§ GIVEN INSTRUCTION
In the listing, substitute "menu bar" for "toolbar" in everything from the line containing "Where should I" down to the line containing "pyautogui.click(x=11, y=25)", and return only those lines with nothing else altered. Omit the pictures from your answer.

§ PROVIDED DATA
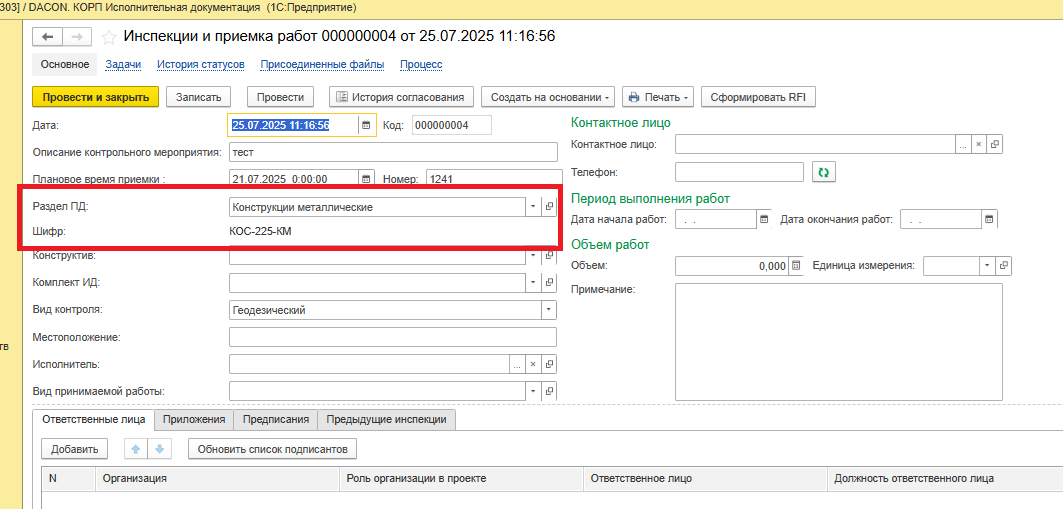The width and height of the screenshot is (1063, 509).
Task: Expand the Единица измерения dropdown
Action: [987, 266]
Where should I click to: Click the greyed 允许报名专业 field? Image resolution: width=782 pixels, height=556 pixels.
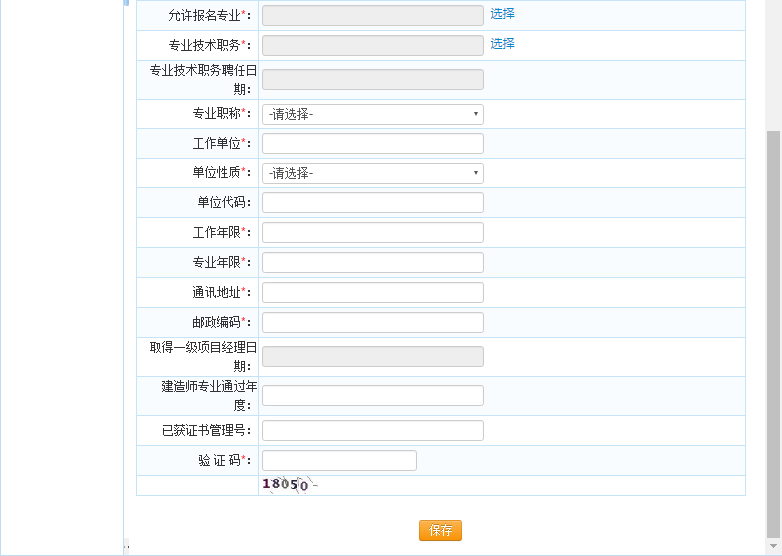(372, 15)
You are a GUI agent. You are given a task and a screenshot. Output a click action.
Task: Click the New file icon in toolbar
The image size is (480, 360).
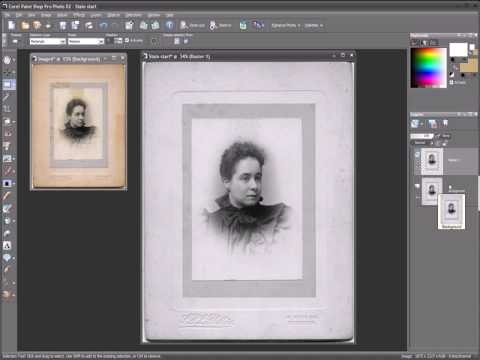pyautogui.click(x=11, y=25)
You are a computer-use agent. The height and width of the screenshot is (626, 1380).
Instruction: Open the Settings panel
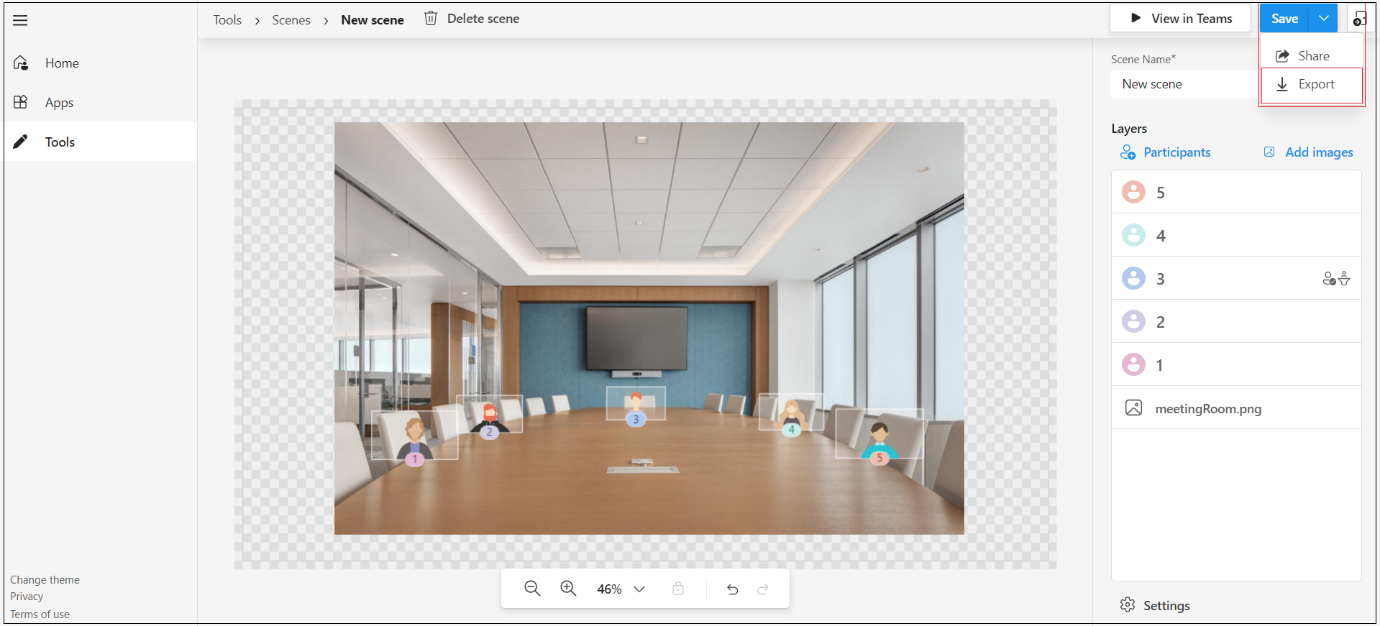[1158, 605]
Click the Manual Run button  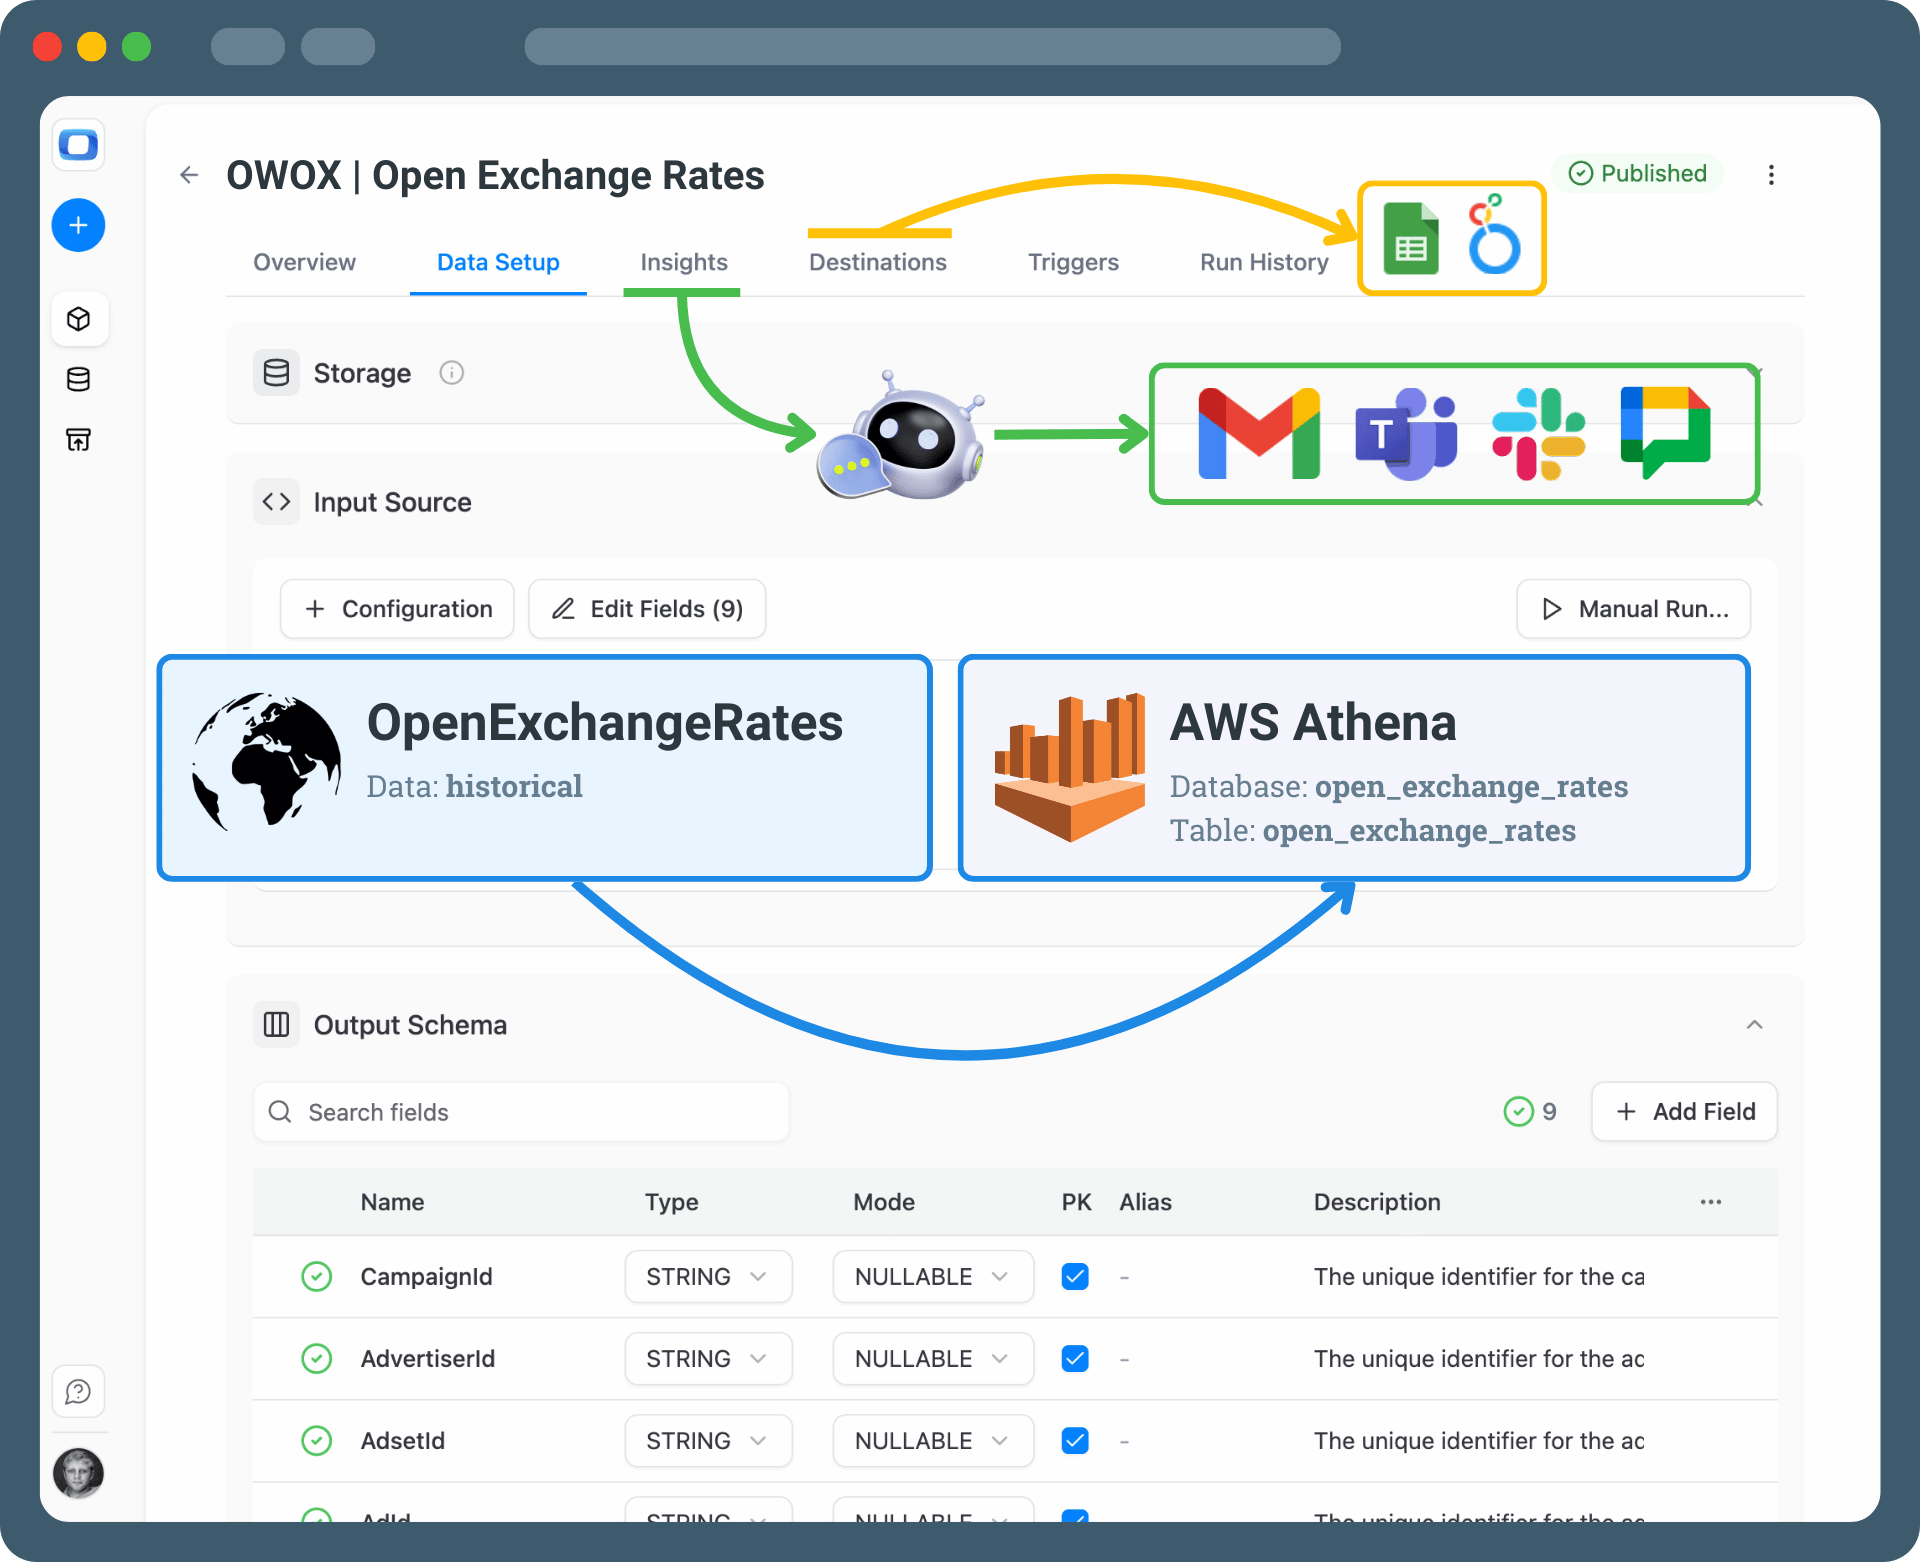[x=1633, y=609]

§ RESULT
Where should I click to: Click the greyed 允许报名专业 field? Image resolution: width=782 pixels, height=556 pixels.
(372, 15)
You are a GUI agent. You are given a task and a screenshot. Output a click action.
Task: Click the New file icon in menu bar
The image size is (480, 360).
pyautogui.click(x=11, y=25)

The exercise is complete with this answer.